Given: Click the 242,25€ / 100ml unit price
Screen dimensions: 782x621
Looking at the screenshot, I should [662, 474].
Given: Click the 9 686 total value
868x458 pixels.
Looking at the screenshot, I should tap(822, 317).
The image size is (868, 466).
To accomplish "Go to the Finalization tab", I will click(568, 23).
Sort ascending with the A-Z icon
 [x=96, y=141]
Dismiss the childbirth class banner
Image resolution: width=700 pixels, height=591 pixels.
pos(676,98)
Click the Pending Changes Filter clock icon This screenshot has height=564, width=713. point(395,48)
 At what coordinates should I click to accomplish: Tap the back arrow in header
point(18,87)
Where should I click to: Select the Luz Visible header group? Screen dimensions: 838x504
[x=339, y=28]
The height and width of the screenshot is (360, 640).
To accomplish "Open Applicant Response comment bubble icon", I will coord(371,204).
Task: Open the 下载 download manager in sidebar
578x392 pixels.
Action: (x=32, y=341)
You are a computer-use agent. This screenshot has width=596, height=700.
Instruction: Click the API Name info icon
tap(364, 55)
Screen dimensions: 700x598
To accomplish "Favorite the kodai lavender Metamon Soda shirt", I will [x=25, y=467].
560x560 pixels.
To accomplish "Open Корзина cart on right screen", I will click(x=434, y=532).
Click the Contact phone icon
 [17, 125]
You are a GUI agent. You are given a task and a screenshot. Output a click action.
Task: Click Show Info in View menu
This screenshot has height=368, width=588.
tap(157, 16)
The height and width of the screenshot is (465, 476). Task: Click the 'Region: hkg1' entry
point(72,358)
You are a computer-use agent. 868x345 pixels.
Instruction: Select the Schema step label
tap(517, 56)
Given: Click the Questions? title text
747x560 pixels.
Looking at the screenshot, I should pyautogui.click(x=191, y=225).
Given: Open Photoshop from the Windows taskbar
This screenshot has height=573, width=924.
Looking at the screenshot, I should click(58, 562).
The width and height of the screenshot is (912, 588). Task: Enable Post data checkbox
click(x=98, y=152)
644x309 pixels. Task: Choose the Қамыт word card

> [Exercise] Every line of the listing should be reproduced exactly.

> [Answer box]
Given: Click the 242,25€ / 100ml unit price
Screen dimensions: 782x621
Looking at the screenshot, I should [662, 474].
Given: Click the 9 686 total value
868x458 pixels.
Looking at the screenshot, I should tap(822, 317).
The image size is (868, 466).
To accomplish "Go to the Finalization tab", I will click(568, 23).
Sort ascending with the A-Z icon
 [x=96, y=141]
Dismiss the childbirth class banner
Image resolution: width=700 pixels, height=591 pixels.
pos(676,98)
Click the Pending Changes Filter clock icon This screenshot has height=564, width=713. point(395,48)
 At what coordinates should I click to accomplish: Tap the back arrow in header
point(18,87)
Where should I click to: Select the Luz Visible header group? Screen dimensions: 838x504
[x=339, y=28]
The height and width of the screenshot is (360, 640).
To accomplish "Open Applicant Response comment bubble icon", I will coord(371,204).
Task: Open the 下载 download manager in sidebar
578x392 pixels.
Action: (x=32, y=341)
You are a computer-use agent. This screenshot has width=596, height=700.
Instruction: Click the API Name info icon
tap(364, 55)
Screen dimensions: 700x598
To accomplish "Favorite the kodai lavender Metamon Soda shirt", I will [x=25, y=467].
560x560 pixels.
To accomplish "Open Корзина cart on right screen", I will click(x=434, y=532).
Click the Contact phone icon
 [17, 125]
You are a GUI agent. You are given a task and a screenshot. Output a click action.
Task: Click Show Info in View menu
This screenshot has height=368, width=588.
tap(157, 16)
The height and width of the screenshot is (465, 476). Task: Click the 'Region: hkg1' entry
point(72,358)
You are a computer-use agent. 868x345 pixels.
Instruction: Select the Schema step label
tap(517, 56)
Given: Click the Questions? title text
747x560 pixels.
Looking at the screenshot, I should pyautogui.click(x=191, y=225).
Given: Open Photoshop from the Windows taskbar
This screenshot has height=573, width=924.
Looking at the screenshot, I should click(58, 562).
The width and height of the screenshot is (912, 588). Task: Enable Post data checkbox
click(x=98, y=152)
644x309 pixels. Task: Choose the Қамыт word card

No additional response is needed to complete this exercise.